Hochtor oakazał się bardzo trudnym podjazdem. Przez większość drogi „trzyma” 10% – 12%. Do tego pełny bagaż i pełny upał. Wszystkim nam dał dobrze w kość. Piękne widoki na zjeździe. Później bardzo malownicza droga z Bischofshofen do Radstadt.
Dystans : 141.66 km Czas : 07:57 h Vsr : 17.82 km/h Podjazdy : 2175 m Vmax : 60.50 km/h Temp : 30.0 'C
Zdobywca
Po drugiej stronie tunelu
Dzień dwudziesty – 21.07.2010
Mandling-Liezen-Hielflau-Grubberg (1014 m n.p.m.)-Neuhaus-Zellerain (1125 m n.p.m.)-Mariazel.
W Mariazel fajny kamping, o który wiedzieliśmy jeszcze przed wyprawą.
Dystans : 188.20 km Czas : 08:21 h Vsr : 22.54 km/h Podjazdy : 1600 m Vmax : 61.20 km/h Temp : 28.0 'C
Dzień dwudziesty pierwszy – 22.07.2010
Mariazell-Rohrer Sattel(864 m n.p.m.)-Wienner Neustadt-Bratysława-Senec
Rohrer Sattel to ostatnia wspólnie pokonywana przełęcz na tej wyprawie. Chyba najłatwiejsza zresztą. Za Wienner Neustadt rozstajemy się. Odtąd jadę sam. Koledzy będą jechać od Bratysłwy pociągiem, mają mnóstwo czasu i nie spieszą się. Ja się raczej spieszę, bo chcę jeszcze za dnia przejechać Bratysławę i gdzieś za miastem znaleźć miejscówkę na biwak. Za Bratysławą zrobił się wieczór i ciężko było wypatrzyć miejsce na biwak. Zatrzymałem się na jakimś miejscu niedaleko drogi, dość płaskim i nie zarośniętym. Nie rozbijałem namiotu, bo było bardzo gorąco i nie zanosiło się na deszcz. I co? Komary!!! O drugiej w nocy rozbijałem jednak namiot, bo nie dały spać.
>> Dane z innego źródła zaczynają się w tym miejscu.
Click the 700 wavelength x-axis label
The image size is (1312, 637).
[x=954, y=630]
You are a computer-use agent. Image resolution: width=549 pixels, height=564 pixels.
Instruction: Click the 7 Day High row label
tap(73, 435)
Dystans : 226.32 km Czas : 10:26 h Vsr : 21.69 km/h Podjazdy : 1112 m Vmax : 65.80 km/h Temp : 30.0 'C
Dzień dwudziesty drugi – 23.07.2010
Senec-Trnava-Trencin-Żilina-Kysucke Nove Mesto.
Po południu już zbliżam
się do Polski, do Beskidu Śląskiego. Upał daje w kość. Na jakimś podjeździe
zdejmuję z głowy kask i mocuję go do kierownicy. Niedługo dalej zatrzymuje mnie
policja. „Kask ma być na głowie, a nie na kierownicy”. No i nie mam kamizelki
odblaskowej. Kask założyłem, a kamizelkę miałem kupić na stacji benzynowej.
Stacja była dość daleko, kamizelki nie kupiłem, bo miałem dwie w domu, a Polska
tuż, tuż. Za to za zgodą obsługi rozbiłem sobie na noc namiot na tyłach stacji
benzynowej.
Dystans : 202.94 km Czas : 09:40 h Vsr : 20.99 km/h Podjazdy : 489 m Vmax : 47.20 km/h Temp : 28.0 'C
Dzień dwudziesty trzeci – 24.07.2010
Kysucke Nowe Mesto-Cadca-Zwardoń-Żywiec-Przełęcz Kocierska (718 m n.p.m.)-Andrychów-Wadowice-Skawina-Kraków.
Wjeżdżam do Polski.
Przed Milówką decyduję się na jazdę tunelem. Nie miałem żadnej chęci na objazdy
po górkach. Trochę na mnie pokrzyczeli przez megafony, ale to były jedyne
konsekwencje. W Żywcu postój pod restauracją i podwójna jajecznica.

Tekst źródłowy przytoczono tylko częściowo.